--- TASK INSTRUCTIONS ---
Every line from the one containing "Viewport: 941px width, 700px" through the end of the listing below goes in the output, exactly and without pictures.

--- AVAILABLE DATA ---
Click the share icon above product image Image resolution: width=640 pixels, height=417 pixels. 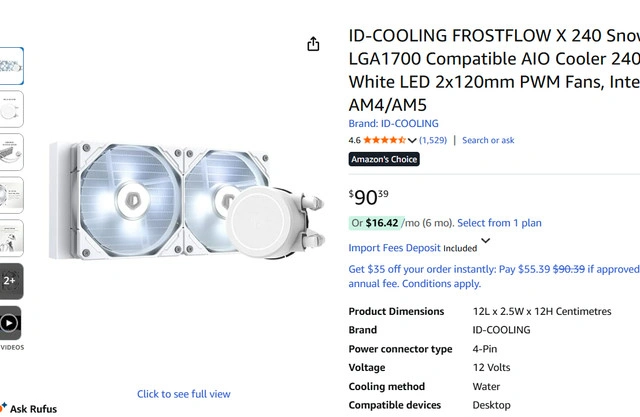[x=313, y=44]
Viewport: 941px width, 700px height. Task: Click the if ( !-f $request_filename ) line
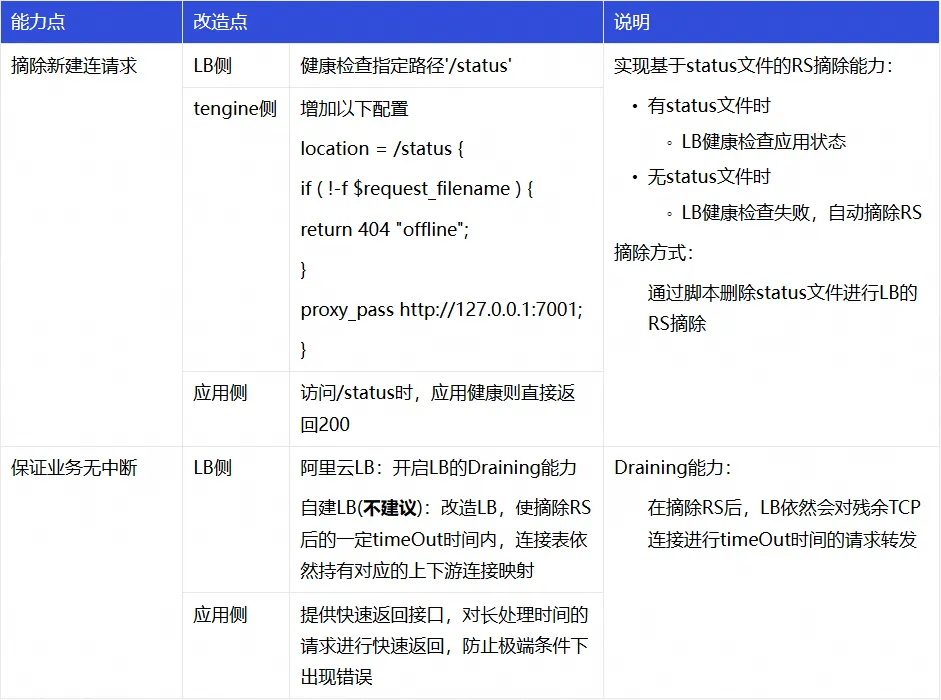click(x=416, y=189)
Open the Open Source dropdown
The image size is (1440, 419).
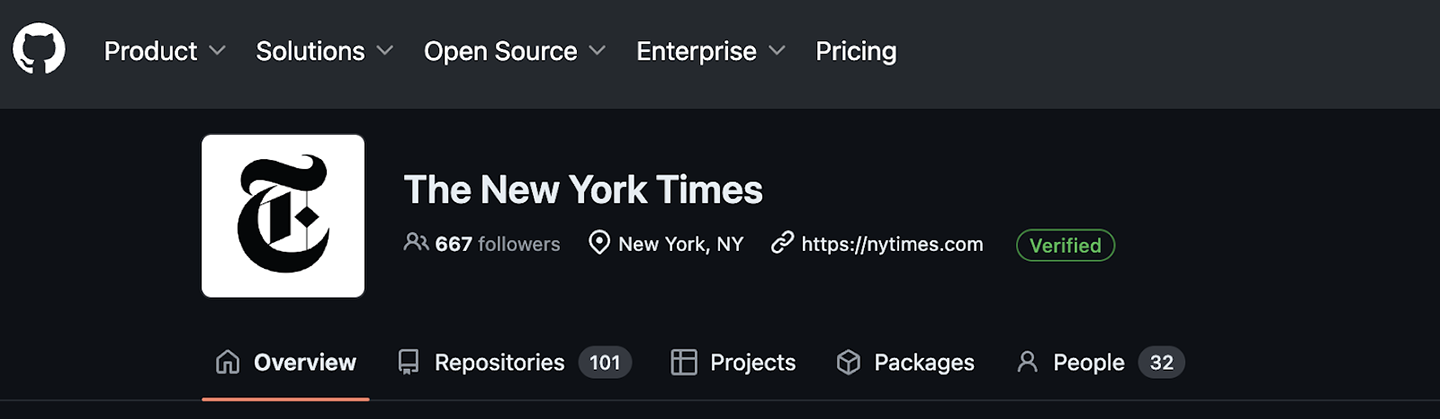point(514,51)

--- ANSWER ---
Viewport: 941px width, 700px height. Task: Click the if ( !-f $request_filename ) line
click(x=416, y=189)
Open the Open Source dropdown
The image size is (1440, 419).
point(514,51)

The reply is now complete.